By Sophie Williams
Five Stars ★★★★★
From the show notes description: “Citations Needed is a podcast about the intersection of media, PR, and power, hosted by Nima Shirazi and Adam Johnson.”
Modern media is convoluted, to say the least. Citations Needed helps clear it up.
The 24-hour news cycle should make spacious time for reporting diverse content with adequate historical context. But listen to the radio for half an hour and you’ll see that the opposite is true. The liberal media (an odd title) will fixate on an event or even a single quote, picking it apart for hours on end in a vacuum that barely looks beyond a single day. When flipping between Fox, CNN, NBC, and even NPR, I have trouble distinguishing between them at all, with each station picking up on certain phrases and positions and spreading them in a flurry until the word-mandate changes again.
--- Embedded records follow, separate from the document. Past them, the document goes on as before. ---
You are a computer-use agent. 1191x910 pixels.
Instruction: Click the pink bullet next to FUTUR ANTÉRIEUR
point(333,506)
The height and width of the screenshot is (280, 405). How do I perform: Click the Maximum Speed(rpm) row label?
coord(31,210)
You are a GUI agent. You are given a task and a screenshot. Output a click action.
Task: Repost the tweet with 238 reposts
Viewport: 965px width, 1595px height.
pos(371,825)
The U.S. liberal media isn’t biased towards the right or even towards the left, as the right claims, but to the center. While the liberal media may claim stances that are “center-right” or “center-left” or “liberal,” they stay tethered to a place in the paradigm that allows them to claim “common sense” and “unbiased reporting.” The center isn’t the middle of the spectrum, but a point that falsely shows the “compromise” point. The big media outlets — Fox, NPR, CNN, NBC, ABC — refrain from making any wider analysis, favoring an approach that looks at events in isolation. Jeff Bezos owns the Washington Post; Laurene Jobs (Steve Jobs’ widow) owns The Atlantic, and Disney owns Fox. Republican or democrat, “conservative” or “liberal”, all parties and endorse corporatism. This reality can be obscured by hearing the chorus from a set of diverse voices.
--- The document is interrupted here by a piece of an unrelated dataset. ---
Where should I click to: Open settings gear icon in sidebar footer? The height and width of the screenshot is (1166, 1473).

The nearly-endless sea of ongoing history makes it easy to drown in information. A bit of understanding helps you tread water. Give your content intake a level of focus. It’s easy to get lost in doom-scrolling — getting back on Twitter, clicking on an article and diving straight to the comments, sinking into a black hole courtesy of the YouTube Recommended algorithm, or skimming another Instagram infographic. Pull away from social media, and don’t feel compelled to rely on shallow, sporadic takes from the corporate media on the radio or nightly news. Instead, pick from a catalogue of episodes on specific but pressing topics, things you never thought about critically but always felt were vaguely important.
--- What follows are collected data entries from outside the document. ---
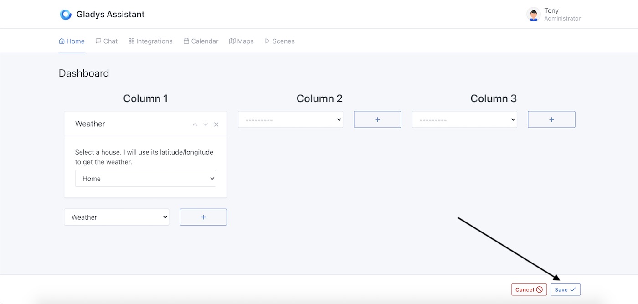
Task: Save the dashboard changes
Action: point(565,289)
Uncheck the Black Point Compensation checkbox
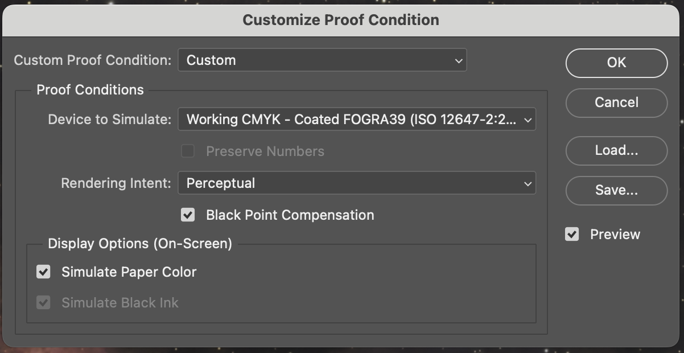 point(188,215)
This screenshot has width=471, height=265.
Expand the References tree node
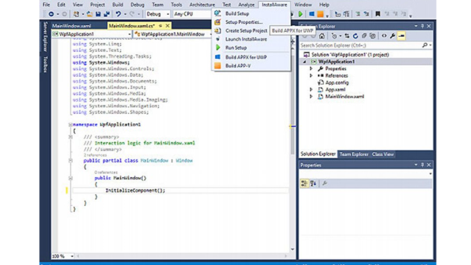(311, 76)
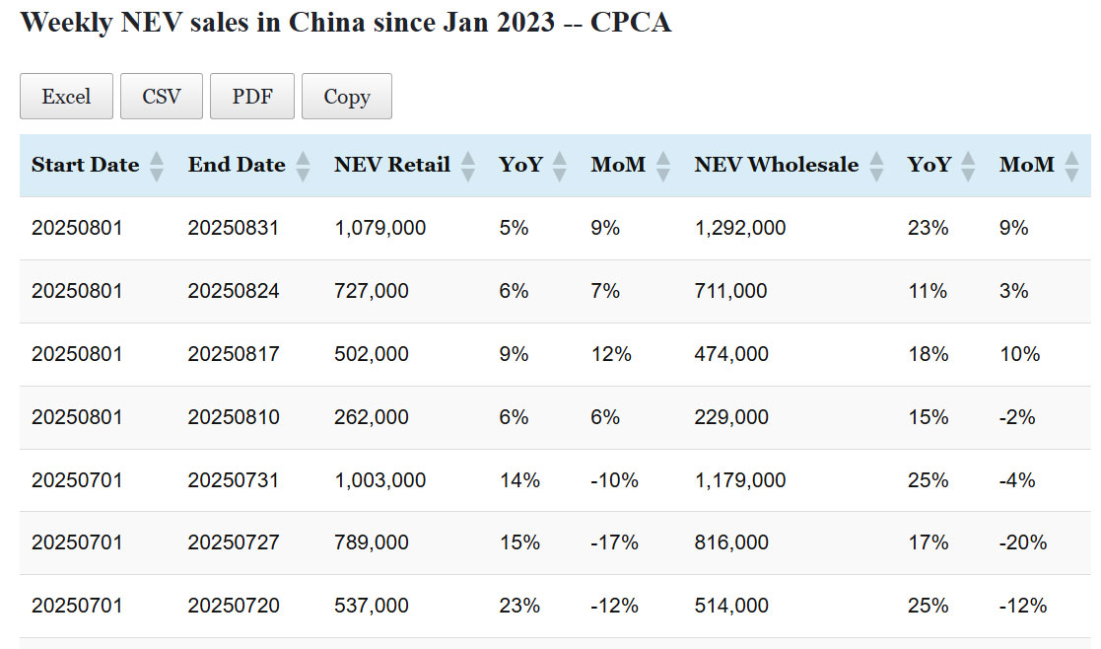Sort by NEV Wholesale using its arrow icon
Viewport: 1101px width, 649px height.
(876, 166)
With over 100 episodes since 2017, Citations Needed offers an approachable look at modern phenomena. Want to know how and why country music grew from radical pro-worker folk into a purity-testing, far-right-all-white genre? Curious about what the wild popularity of HGTV home-makeover programs indicates about houselessness and gentrification in the United States? Interested in how vapid diplomacy-speak disguises the brutality of imperialist foreign policy? This is your show.
Citations Needed, like all the best informative podcasts, delivers a mixture of the experiences of having a conversation, watching an interview, and reading a book. The information is thorough, thoughtful, and passionately well-researched, and the earnest yet conversational tone really does drive some loneliness away. The cherry on top — there are no ads, whatsoever. Offering analytical takes on modern details, with accessible language and knowledgeable guests, Citations Needed is news-praxis all the way.